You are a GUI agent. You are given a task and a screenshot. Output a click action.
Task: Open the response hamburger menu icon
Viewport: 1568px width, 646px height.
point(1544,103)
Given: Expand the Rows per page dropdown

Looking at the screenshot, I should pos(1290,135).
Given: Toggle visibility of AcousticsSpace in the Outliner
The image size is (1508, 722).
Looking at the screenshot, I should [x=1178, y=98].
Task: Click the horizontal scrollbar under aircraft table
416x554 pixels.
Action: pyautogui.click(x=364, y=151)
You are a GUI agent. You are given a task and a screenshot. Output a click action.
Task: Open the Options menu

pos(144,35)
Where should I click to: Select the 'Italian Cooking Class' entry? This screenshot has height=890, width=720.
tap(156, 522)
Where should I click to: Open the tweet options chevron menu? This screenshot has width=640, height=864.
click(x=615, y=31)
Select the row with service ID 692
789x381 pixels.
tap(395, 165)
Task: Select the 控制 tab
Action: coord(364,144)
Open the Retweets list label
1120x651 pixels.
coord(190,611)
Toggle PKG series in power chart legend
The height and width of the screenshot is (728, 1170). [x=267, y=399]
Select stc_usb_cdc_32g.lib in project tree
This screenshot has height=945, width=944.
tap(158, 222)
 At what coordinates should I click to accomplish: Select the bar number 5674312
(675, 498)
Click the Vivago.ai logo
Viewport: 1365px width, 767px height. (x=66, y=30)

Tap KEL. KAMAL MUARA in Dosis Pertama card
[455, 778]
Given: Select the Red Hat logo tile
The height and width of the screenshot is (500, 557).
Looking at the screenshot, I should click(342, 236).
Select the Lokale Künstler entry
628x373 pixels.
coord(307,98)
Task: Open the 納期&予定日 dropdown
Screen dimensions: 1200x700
____________________
→ **TASK TO COMPLETE**
Return the line that contains "Given: Toggle visibility", along with every line after it in the data above, exactly and with nothing else.

→ **RESPONSE BELOW**
Given: Toggle visibility of AcousticsSpace in the Outliner
The image size is (1508, 722).
Looking at the screenshot, I should [x=1178, y=98].
Task: Click the horizontal scrollbar under aircraft table
416x554 pixels.
Action: pyautogui.click(x=364, y=151)
You are a GUI agent. You are given a task and a screenshot. Output a click action.
Task: Open the Options menu

pos(144,35)
Where should I click to: Select the 'Italian Cooking Class' entry? This screenshot has height=890, width=720.
tap(156, 522)
Where should I click to: Open the tweet options chevron menu? This screenshot has width=640, height=864.
click(x=615, y=31)
Select the row with service ID 692
789x381 pixels.
tap(395, 165)
Task: Select the 控制 tab
Action: coord(364,144)
Open the Retweets list label
1120x651 pixels.
coord(190,611)
Toggle PKG series in power chart legend
The height and width of the screenshot is (728, 1170). [x=267, y=399]
Select stc_usb_cdc_32g.lib in project tree
This screenshot has height=945, width=944.
tap(158, 222)
 At what coordinates should I click to accomplish: Select the bar number 5674312
(675, 498)
Click the Vivago.ai logo
Viewport: 1365px width, 767px height. (x=66, y=30)

Tap KEL. KAMAL MUARA in Dosis Pertama card
[455, 778]
Given: Select the Red Hat logo tile
The height and width of the screenshot is (500, 557).
Looking at the screenshot, I should click(342, 236).
Select the Lokale Künstler entry
628x373 pixels.
coord(307,98)
Task: Open the 納期&予定日 dropdown
Screen dimensions: 1200x700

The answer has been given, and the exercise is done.